Kerusuhan Sampang
Sidang Kasus Tajul Muluk Dinilai Sarat pelanggaran
Dalam dakwaan tersebut, pencantuman uraian peristiwa dalam dakwaan kesatu dan kedua ternyata identik atau sama.

TRIBUNNEWS.COM, JAKARTA - Zahru Arqom, pakar hukum yang tergabung dalam tim eksaminasi peneliti perkara persidangan tokoh Syiah Sampang Tajul Muluk atas dugaan penodaan agama, menilai adanya beberapa pelanggaran dalam proses sebelum persidangan.
"Ditemukan fakta dalam BAP (Berita Acara Pemeriksaan), terdapat kemungkinan pelanggaran," ujar Zahru saat jumpa pers di Kafe Tjikini, Jakarta Pusat, Senin (17/9/2012).
Zahru menjelaskan, Munai selaku saksi meringankan (a charge) yang tidak bisa menggunakan Bahasa Indonesia dan menulis latin, tetap diperiksa menggunakan Bahasa Indonesia tanpa penerjemah resmi dan bersertifikat.
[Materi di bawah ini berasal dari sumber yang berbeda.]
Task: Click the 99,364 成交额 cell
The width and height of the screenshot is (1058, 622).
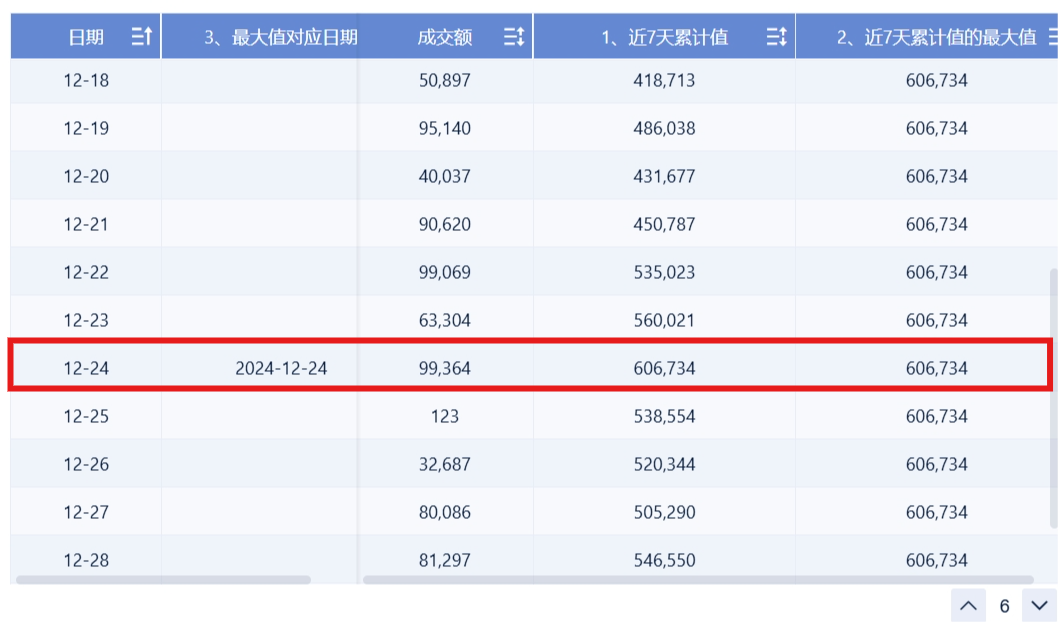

Ini juga terjadi pada saksi Hozeiri, Punari, Ummu Kultsum, dan Sanima. Mereka juga tidak bisa menggunakan Bahasa Indonesia, melainkan Bahasa Madura.
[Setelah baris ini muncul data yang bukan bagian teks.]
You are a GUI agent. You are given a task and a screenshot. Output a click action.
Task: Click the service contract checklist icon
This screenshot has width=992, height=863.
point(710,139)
Dalam penuntutan pun, tim eksaminasi menilai adanya pelanggaran yang dilakukan oleh jaksa penuntut umum (JPU), terkait penggunaan pasal 156 a KUHP sebagai dakwaan kesatu, dan pasal 335 KUHP sebagai dakwaan kedua.
Dalam dakwaan tersebut, pencantuman uraian peristiwa dalam dakwaan kesatu dan kedua ternyata identik atau sama. Padahal, menurut Zahru, unsur-unsur pidana dalam pasal 156 a dan pasal 335 KUHP berbeda.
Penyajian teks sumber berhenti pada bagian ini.